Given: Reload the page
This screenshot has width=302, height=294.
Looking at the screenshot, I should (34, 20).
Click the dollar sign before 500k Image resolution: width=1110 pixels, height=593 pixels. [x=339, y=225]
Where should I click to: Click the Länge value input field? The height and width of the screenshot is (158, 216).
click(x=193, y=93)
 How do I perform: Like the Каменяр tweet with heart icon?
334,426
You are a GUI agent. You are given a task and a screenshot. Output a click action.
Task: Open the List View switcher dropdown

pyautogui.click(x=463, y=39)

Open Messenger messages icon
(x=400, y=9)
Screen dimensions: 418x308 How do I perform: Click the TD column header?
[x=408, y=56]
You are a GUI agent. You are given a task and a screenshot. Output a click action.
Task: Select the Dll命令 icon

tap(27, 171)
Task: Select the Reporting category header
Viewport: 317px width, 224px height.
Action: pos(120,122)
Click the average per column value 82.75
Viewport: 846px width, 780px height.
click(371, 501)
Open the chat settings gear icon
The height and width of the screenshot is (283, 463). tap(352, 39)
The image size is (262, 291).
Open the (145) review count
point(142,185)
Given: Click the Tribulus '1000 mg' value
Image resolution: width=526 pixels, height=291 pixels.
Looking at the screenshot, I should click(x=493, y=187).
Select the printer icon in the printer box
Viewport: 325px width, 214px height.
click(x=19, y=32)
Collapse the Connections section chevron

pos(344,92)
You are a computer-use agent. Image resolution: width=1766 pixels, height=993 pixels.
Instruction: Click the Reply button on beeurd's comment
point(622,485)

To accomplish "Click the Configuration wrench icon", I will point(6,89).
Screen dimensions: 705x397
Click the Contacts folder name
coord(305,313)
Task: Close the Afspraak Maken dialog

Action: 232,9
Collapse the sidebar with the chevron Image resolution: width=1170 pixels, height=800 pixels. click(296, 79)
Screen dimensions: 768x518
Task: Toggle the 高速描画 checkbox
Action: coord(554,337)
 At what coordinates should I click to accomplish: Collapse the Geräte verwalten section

────────

Produce an exact repeat of the lines from the one containing "Select the printer icon in the printer box" through the last line of the data, and nothing more.

RESULT OF THE EXERCISE:
Select the printer icon in the printer box
Viewport: 325px width, 214px height.
click(x=19, y=32)
Collapse the Connections section chevron

pos(344,92)
You are a computer-use agent. Image resolution: width=1766 pixels, height=993 pixels.
Instruction: Click the Reply button on beeurd's comment
point(622,485)

To accomplish "Click the Configuration wrench icon", I will point(6,89).
Screen dimensions: 705x397
Click the Contacts folder name
coord(305,313)
Task: Close the Afspraak Maken dialog

Action: 232,9
Collapse the sidebar with the chevron Image resolution: width=1170 pixels, height=800 pixels. click(296, 79)
Screen dimensions: 768x518
Task: Toggle the 高速描画 checkbox
Action: coord(554,337)
 At what coordinates should I click to accomplish: Collapse the Geräte verwalten section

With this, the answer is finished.